Odds are that's the boundary for a commercial thin. Not my land, not my sale, so I'm just speculating here, but I'd bet they're going to thin to either a spacing or a basal area, in order to release space between crowns and accelerate the growth of the remnant stand. The bid part is the interesting part. In times of a strong pulp market, that's easy money. This is not one of those times. It's possible that it'll go up for bid more than once before it sells.


----------



## ArtB (Apr 11, 2016)

Thanks for the input, thinning is all that makes sense. 
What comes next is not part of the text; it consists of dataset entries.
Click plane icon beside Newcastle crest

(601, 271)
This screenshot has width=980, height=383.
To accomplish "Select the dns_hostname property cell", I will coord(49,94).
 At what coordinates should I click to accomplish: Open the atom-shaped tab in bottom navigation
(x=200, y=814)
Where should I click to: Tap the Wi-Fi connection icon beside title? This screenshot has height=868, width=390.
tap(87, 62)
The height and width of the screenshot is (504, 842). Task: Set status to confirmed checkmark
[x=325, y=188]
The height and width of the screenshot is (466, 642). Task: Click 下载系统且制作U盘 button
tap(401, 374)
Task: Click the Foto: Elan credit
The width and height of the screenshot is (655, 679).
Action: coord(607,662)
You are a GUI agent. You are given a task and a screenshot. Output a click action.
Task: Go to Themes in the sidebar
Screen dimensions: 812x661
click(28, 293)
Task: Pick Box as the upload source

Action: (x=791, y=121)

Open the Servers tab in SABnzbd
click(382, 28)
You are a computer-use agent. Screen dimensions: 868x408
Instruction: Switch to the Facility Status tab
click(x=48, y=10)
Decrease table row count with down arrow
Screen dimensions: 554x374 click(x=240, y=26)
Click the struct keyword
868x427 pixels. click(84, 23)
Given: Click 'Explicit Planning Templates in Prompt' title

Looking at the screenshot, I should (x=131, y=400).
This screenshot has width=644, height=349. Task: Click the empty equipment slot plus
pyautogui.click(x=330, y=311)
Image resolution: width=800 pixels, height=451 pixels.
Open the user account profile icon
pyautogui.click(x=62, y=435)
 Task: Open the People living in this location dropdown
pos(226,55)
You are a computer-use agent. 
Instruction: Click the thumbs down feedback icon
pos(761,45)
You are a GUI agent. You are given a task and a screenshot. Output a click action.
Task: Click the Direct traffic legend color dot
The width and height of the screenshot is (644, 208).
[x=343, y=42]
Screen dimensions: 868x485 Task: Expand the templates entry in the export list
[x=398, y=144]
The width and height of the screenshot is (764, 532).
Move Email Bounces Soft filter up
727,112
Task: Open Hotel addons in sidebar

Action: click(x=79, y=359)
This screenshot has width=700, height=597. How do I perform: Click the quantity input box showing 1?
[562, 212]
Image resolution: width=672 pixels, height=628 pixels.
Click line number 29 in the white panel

I have a hard time navigating the WA DNR site for timber sales by location, found a couple of Mayfield thinning locations out for bid but could not find the one bordering me. There is a 'Diamond Jim' clearcut area for bid a mile south.


----------



## madhatte (Apr 11, 2016)

I don't know a lot about their public info, so I can't help you much there. I have heard of some Weyco cuts where they're pulling some low-grade sawlogs out at 35 years but I don't believe that it's widespread, and I can't imagine that it's more profitable than waiting a few years. Really, if I had my way, it would be rare to cut anything less than 75 years old. That's where you start getting most of the low knots grown completely over and some of the vertical growth has slowed down in favor of more structural growth down low. 50 year rotations look good on paper but are neither commercially nor ecologically sound.


----------



## ChoppyChoppy (Apr 11, 2016)

Here 75 years is way too long on a woods. Most trees are dying well before that. 35 years is good.


----------



## northmanlogging (Apr 11, 2016)

i'm voting fer a thin, pretty amazing what a proper thin can do to a stand in just a couple years.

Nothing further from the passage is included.